While nurse practitioners say that will bring relief to strained healthcare systems, some are wondering why it took so long? “I think this is somewhat long overdue,” says Wilkinson, “If it’s safe for us to practice during a state of crisis, it’s safe all of the time.”
On Tuesday, March 31, Louisiana officially relaxed regulations in order to bring out of state practitioners who can get to work without a supervising physician. According to Kathy Baldridge, a nurse practitioner and president of the Louisiana Association of Nurse Practitioners, the change didn’t come a moment too soon. Earlier in the month, an Arkansas nurse practitioner travelled to Ochsner Medical Center in New Orleans, one of the worst-hit hospitals in the country. Baldridge notes that at that point, it was still necessary to have a collaborative physician’s agreement, a difficult relationship to strike up in the midst of the crisis. As a result, the colleague had to operate as a registered nurse, restricted from providing care at the level of an NP, despite having the qualification. With an executive order, state governor John Bel Edwards lifted those restraints, allowing Baldridge’s colleague to offer the same care she was providing over the state line in Arkansas.

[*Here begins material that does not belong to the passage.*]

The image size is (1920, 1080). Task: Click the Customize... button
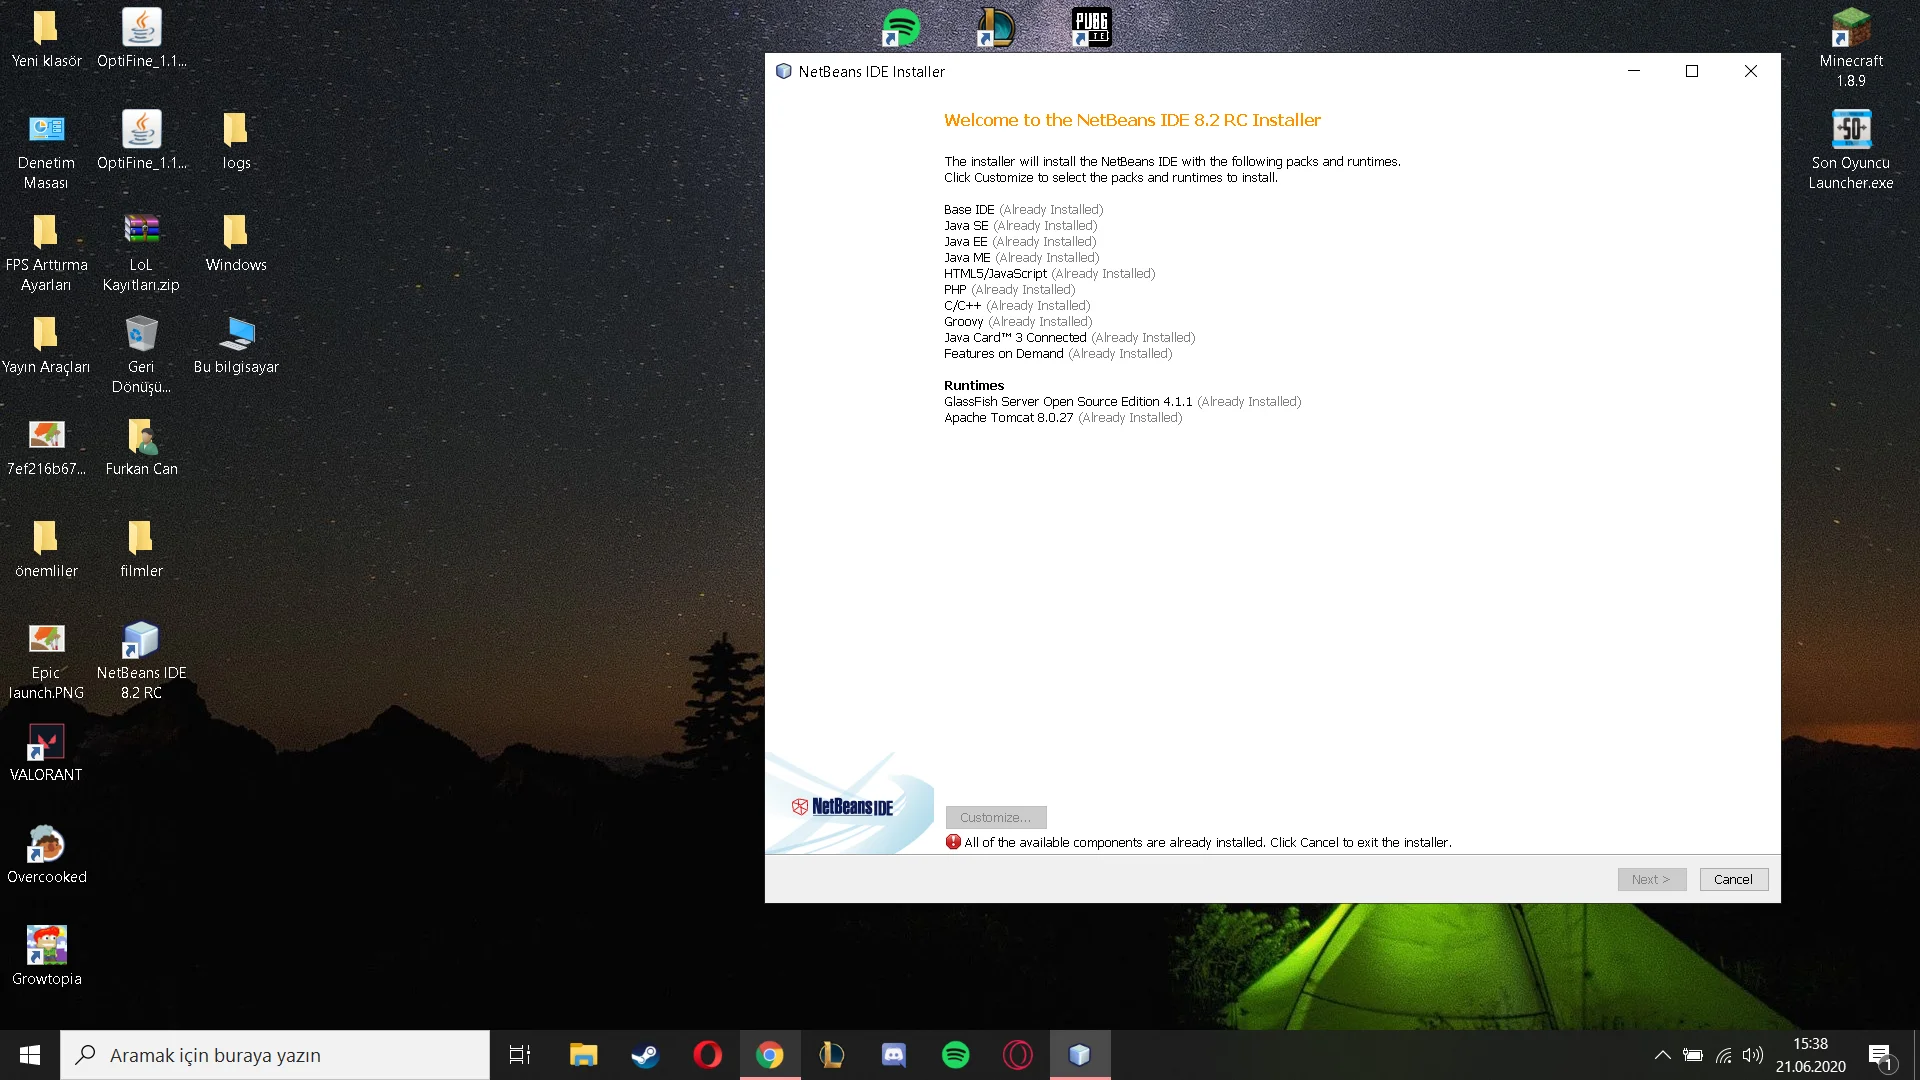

The days between January 19 when COVID-19 first appeared in Washington state and the when executive orders for practitioners were instituted could have been spent organizing much-needed care. “If those laws were already taken care of,” Baldridge says, “then you could have worried about the emergency at hand and not the executive order. So the medical staff who are out there can function to the top of their license and education.”